Insular area | Capital | Since | Pop. (2010) | Notes |
---|---|---|---|---|
American Samoa | Pago Pago | 1899 | 3,656 | Pago Pago refers to both a village and a group of villages, one of which is Fagatogo, the official seat of government stated in the territory's constitution. |
Guam | Hagåtña | 1898 | 1,051 | Dededo is the area's largest village. |
Northern Mariana Islands | Saipan | 1947 | 48,220 | Since the entire island, of 46 sq mi (120 km2), is organized as a single municipality, most publications designate the whole of Saipan as the Commonwealth's capital. Most government functions are based in the Capitol Hill village, except for the judicial branch which is located in Susupe. |
Puerto Rico | San Juan | 1898 | 395,326 | The oldest continuously inhabited U.S. state or territorial capital, San Juan was originally called Puerto Rico while the island was called San Juan Bautista. |
U.S. Virgin Islands | Charlotte Amalie | 1917 | 18,481 | Like the rest of the U.S. Virgin Islands, Charlotte Amalie (located on the island of Saint Thomas) has no local government and is directly administered by the territorial government. However, it has boundaries defined by the Virgin Islands Code and is recognized as a town by the U.S. Census Bureau. |
Two of the 50 U.S. states, Hawaii and Texas, were once de jure sovereign states with diplomatic recognition from the international community.
During its history as a sovereign nation (Kingdom of Hawaii, 1795–1893; Republic of Hawaii, 1894–1898), five sites served as the capital of Hawaii:
Annexed by the United States in 1898, Honolulu remained the capital, first of the Territory of Hawaii (1900–1959), and then of the state (since 1959).
During its history as a sovereign nation (Republic of Texas, 1836–1845), seven sites served as the capital of Texas:
Annexed by the United States in 1845, Austin remains the capital of the state of Texas.
Some Native American tribes, in particular the Five Civilized Tribes, organized their states with constitutions and capitals in Western style. Others, like the Iroquois, had long-standing, pre-Columbian traditions of a 'capitol' longhouse where wampum and council fires were maintained with special status. Since they did business with the U.S. Federal Government, these capitals can be seen as officially recognized in some sense.

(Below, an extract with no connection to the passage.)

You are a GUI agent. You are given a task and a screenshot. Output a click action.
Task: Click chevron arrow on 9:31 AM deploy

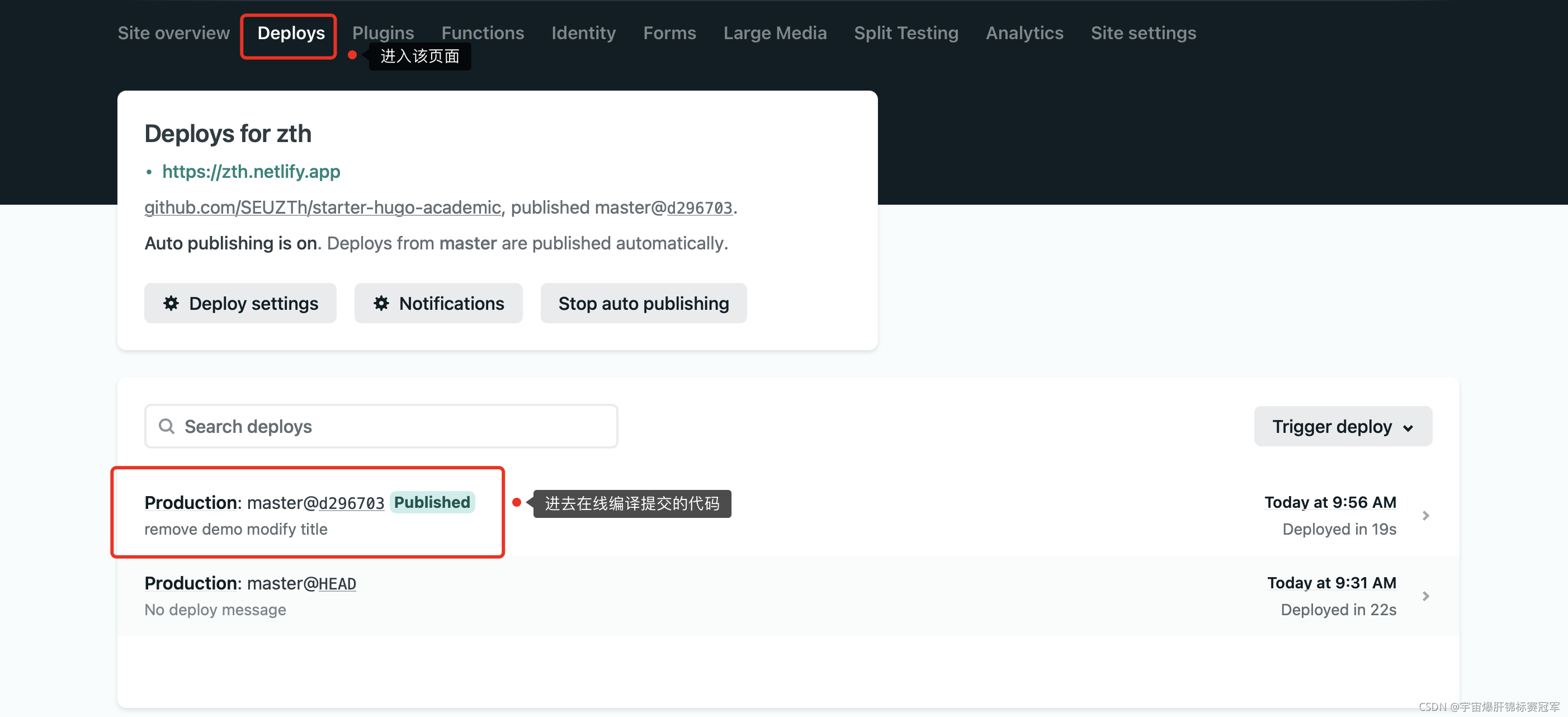(x=1425, y=596)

New Echota, now near Calhoun, Georgia, was founded in 1825, realizing the dream and plans of Cherokee Chief Major Ridge. Major Ridge chose the site because of its centrality in the historic Cherokee Nation which spanned parts of Georgia, North Carolina, Tennessee and Alabama, and because it was near the confluence of the Conasauga and Coosawattee rivers. The town's layout was partly inspired by Ridge's many visits to Washington D.C. and to Baltimore, but also invoked traditional themes of the Southeastern ceremonial complex. Complete with the Council House, Supreme Court, Cherokee syllabary printing press, and the houses of several of the Nation's constitutional officers, New Echota served as the capital until 1832 when the state of Georgia outlawed Native American assembly in an attempt to undermine the Nation. Thousands of Cherokee would gather in New Echota for the annual National Councils, camping along the nearby rivers and holding long stomp dances in the park-like woods that were typical of many Southeastern Native American settlements. [24]
The Cherokee National council grounds were moved to Red Clay, Tennessee, on the Georgia state line, in order to evade the Georgia state militia. The log cabins, limestone springs, and park-like woods of Red Clay served as the capital until the Cherokee Nation was removed to Indian Territory (Oklahoma) on the Trail of Tears. [24]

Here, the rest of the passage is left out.